Five ways to keep kids safe in Australia’s health system

One in five Australians is a child, but too often kids’ healthcare is inconsistent, fragmented, and not designed with their needs front and centre.

Our research shows that even in a well-resourced country like Australia, we’re not hitting the mark.

The CareTrack Kids study, published in the Journal of the American Medical Association, found children received care consistent with clinical guidelines only about 60% of the time. In other words, four out of every 10 healthcare encounters fell short of best practice. That’s not good enough.

At the Australian Institute of Health Innovation, we’re leading the  National Paediatric Applied Research Translation Initiative, which works with clinicians, families, and policymakers to close these gaps. Based on this work, here are five priorities for keeping kids safe in our health system.

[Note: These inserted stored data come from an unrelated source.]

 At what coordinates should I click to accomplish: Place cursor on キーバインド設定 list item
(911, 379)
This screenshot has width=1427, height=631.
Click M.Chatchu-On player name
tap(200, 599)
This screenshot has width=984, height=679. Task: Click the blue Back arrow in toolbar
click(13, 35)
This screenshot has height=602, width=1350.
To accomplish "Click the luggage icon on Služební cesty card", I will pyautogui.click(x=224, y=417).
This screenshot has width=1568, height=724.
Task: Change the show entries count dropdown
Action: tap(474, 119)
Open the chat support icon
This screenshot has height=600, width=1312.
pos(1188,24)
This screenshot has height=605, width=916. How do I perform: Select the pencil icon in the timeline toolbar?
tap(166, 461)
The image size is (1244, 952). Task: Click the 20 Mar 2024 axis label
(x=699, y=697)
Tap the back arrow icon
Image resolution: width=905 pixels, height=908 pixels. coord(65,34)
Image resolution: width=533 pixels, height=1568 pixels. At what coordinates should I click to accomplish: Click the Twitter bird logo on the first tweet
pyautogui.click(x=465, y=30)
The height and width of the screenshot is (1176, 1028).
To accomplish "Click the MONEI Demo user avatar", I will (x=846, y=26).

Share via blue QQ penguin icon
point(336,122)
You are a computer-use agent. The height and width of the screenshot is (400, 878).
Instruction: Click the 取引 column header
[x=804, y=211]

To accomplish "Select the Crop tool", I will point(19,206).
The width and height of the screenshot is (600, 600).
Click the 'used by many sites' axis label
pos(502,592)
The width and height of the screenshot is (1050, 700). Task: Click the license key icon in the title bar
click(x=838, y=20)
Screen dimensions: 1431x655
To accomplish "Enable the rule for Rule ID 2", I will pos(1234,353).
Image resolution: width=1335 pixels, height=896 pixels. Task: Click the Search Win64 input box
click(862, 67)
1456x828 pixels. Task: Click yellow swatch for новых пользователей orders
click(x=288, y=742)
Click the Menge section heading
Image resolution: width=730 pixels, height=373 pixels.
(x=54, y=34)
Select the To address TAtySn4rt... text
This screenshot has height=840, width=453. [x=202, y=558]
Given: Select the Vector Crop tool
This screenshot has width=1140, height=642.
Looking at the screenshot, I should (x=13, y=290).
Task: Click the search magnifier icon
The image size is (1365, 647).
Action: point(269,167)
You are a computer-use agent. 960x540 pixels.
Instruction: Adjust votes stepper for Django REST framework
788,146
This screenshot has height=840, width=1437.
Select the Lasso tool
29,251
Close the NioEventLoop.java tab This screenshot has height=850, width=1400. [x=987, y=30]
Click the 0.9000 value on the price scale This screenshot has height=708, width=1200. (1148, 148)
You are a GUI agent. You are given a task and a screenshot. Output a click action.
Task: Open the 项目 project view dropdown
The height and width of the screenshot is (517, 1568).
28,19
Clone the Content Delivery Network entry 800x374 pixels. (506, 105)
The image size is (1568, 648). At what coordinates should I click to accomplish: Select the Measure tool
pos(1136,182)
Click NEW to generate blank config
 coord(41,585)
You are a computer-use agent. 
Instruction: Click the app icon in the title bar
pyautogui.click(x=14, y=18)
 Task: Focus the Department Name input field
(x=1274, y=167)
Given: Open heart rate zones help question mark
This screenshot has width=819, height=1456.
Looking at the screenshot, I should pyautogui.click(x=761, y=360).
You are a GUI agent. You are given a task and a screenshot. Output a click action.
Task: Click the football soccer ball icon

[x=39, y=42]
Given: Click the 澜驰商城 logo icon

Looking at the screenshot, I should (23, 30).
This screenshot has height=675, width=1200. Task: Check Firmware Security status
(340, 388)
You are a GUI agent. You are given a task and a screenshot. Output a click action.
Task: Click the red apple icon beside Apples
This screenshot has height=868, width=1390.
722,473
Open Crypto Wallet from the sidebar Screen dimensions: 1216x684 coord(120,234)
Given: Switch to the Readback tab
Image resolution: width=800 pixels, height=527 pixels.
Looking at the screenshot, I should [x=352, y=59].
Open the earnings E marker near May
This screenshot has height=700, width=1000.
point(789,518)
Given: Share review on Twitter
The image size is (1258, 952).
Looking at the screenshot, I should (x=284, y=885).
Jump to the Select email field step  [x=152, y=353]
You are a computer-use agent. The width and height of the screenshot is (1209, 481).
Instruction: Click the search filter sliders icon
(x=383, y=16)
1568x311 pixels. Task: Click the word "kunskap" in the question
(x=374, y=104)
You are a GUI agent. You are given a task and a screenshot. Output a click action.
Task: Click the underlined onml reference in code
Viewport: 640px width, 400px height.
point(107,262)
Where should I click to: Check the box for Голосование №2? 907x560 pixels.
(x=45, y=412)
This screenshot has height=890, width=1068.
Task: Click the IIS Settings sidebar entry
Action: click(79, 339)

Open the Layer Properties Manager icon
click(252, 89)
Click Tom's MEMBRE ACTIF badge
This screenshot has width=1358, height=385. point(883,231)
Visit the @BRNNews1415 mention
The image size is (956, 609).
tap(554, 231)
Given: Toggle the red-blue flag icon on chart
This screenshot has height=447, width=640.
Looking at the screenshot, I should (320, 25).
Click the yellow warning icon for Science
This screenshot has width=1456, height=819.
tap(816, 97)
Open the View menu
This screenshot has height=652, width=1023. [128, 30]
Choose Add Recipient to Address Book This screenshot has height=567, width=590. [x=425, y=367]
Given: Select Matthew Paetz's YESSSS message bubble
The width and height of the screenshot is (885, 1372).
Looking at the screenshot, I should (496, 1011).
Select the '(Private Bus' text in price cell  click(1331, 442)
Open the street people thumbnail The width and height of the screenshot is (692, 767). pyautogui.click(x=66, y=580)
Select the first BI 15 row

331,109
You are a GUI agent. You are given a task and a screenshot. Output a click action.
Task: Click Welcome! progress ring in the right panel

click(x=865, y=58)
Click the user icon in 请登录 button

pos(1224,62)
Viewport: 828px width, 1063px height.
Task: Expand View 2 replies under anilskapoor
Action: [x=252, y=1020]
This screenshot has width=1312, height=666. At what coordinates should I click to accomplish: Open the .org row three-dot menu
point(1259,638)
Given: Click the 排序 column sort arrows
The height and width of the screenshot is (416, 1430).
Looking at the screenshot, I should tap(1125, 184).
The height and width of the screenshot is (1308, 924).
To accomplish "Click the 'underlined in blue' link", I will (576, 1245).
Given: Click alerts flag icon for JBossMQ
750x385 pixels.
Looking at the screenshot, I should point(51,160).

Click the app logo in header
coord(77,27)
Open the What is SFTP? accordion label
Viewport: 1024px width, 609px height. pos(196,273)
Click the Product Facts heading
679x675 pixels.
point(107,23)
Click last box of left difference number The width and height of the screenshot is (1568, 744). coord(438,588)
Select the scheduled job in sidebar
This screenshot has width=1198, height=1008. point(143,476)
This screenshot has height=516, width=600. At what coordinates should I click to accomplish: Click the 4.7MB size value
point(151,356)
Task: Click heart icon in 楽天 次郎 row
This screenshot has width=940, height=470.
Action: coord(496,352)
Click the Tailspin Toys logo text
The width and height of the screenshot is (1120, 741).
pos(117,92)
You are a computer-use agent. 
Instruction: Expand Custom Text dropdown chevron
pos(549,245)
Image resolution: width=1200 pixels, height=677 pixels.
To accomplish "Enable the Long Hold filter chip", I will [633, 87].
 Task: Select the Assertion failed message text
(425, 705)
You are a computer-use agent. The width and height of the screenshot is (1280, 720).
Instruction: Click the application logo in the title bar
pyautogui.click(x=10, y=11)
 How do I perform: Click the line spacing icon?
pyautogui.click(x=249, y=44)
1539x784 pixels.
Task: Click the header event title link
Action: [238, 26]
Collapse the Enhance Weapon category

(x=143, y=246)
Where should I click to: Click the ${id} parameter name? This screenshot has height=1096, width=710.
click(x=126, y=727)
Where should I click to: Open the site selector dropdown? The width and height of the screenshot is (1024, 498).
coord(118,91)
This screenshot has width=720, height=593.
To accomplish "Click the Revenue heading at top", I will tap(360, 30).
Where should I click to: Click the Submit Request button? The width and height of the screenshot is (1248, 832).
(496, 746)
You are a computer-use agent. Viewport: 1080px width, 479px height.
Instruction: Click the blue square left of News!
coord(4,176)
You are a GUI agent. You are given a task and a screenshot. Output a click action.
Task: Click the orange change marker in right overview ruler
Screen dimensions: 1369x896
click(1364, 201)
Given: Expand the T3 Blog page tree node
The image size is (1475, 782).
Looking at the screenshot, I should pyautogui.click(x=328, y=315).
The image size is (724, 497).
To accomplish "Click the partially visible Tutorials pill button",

  1. The right care, every time

Every child deserves care based on the best available evidence – regardless of postcode or provider. Australia has national standards, designed for paediatric care in hospitals and the community, which identify areas requiring special consideration by health service organisations providing care for children. Yet, the data show wide variation in treatment, particularly for our most vulnerable children. Thus, Australian healthcare needs accountability and support for clinicians so safe, high-quality care is the norm, not the exception.

  1. Design care around children and families

Too often, health services treat children as “small adults". But children have unique developmental, social and emotional needs. Despite overall positive ratings of paediatric care in Australia, there is a wide variation in the consumer experience, particularly for parents. Services must adapt to the needs of both children and their family unit, with family-centred models that empower parents and carers in decisions about treatment.

  1. Prevent problems before they escalate

From vaccination to obesity prevention to mental health support, early intervention saves lives and money. However, the focus on preventive care is falling in concerning ways; in the last five years, childhood vaccination rates have consistently fallen for the first time in two decades. Shifting investment from hospital treatment to preventive and community services would reduce avoidable harm and give kids a healthier start in life.

  1. Close the equity gap

Children in rural areas and disadvantaged communities face bigger barriers to safe care. Indigenous children, in particular, continue to experience poorer outcomes, and the uptake of culturally safe models care is slow. Tackling inequity requires better access, culturally safe care and smart use of digital health to reach families wherever they live.

  1. Build a learning health system

Australia needs a health system that constantly learns – using real-world, routinely collected data to identify gaps, test solutions and spread what works. That’s the approach of our national paediatric initiative, N-PARTI, and it represents the future of safer care for children.

Why it matters

Keeping children safe in healthcare isn’t only about preventing harm. It’s about giving every child the best chance to thrive, setting them up for a lifetime of health.

 

The views expressed in this article may or may not reflect those of Pearls and Irritations.